# Folly beach fishing



## chesapeakehunter (Mar 18, 2012)

My friend and I are at Folly beach for spring break and we ant to do some fishing. We are on the south end of the island by the beach park. I have 2 heavy spinning rods (not surf rods though) and I have 1 rigged with a generic bottom rig with circle hooks, one is 2/0 and the other is 6/0. The other rod is set up with a flounder rig. I am planning on just going to the store and buying shrimp to use as bait as well as some fish (tilapia as it is cheap). 

I would like to know if anyone knows of any good spots for a couple young bucks looking for a good afternoon. Is the pier a good option? I looked at some satellite images and saw lots of channels way down at the inlet on the south side of the island, is that any good? any help would be appreciated.


----------



## CarolinaGuy1986 (Jun 17, 2010)

The Folly Beach pier is a good time. I ve fished it during high tide by the second little shelter and have cleaned out. There will be whiting biting at high tide in that spot. If you are looking for some surf fishing you can drive down to Morris Island, thats at the end of Folly and throw around there. Be sure to be careful where you park, the cops are very tough about parking. All 4 wheels must be off of the pavement or you will get a ticket. If you want to play it safe, fish at the pier and you will probably get something, but no guarantees. The freshest shrimp you can buy will be your best bet. Try Crosbys as you come in to Folly, they usually have fresh shrimp, there are also plenty of seafood stores around that area. People might say otherwise. Like I said the Folly beach pier is always fun, but go to Morris Island area for something different. You come out of the woods and there is the beach. Thats the way it should be. I live by Myrtle Beach and there is so much development around the ocean, its so sad. I prefer Huntington or the state park here, its more natural, like Charleston or Georgetown counties.
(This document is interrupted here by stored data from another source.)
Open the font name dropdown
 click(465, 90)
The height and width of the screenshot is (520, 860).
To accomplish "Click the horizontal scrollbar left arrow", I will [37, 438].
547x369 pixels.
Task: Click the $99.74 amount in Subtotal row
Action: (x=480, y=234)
Good luck and be sure to let us know how you did.


----------



## chesapeakehunter (Mar 18, 2012)

thanks a lot. we'll go pick up some fresh shrimp and head to the south side today then maybe try the pier tonight


----------



## Too Busy (Sep 7, 2007)

There isn't any "fresh" off the boat shrimp right now b/c the season is still closed. No matter where you get it it will be previously frozen.

It's a long hike down to the inlet where the county park used to be. Fishing was pretty good down there last time I tried it.


----------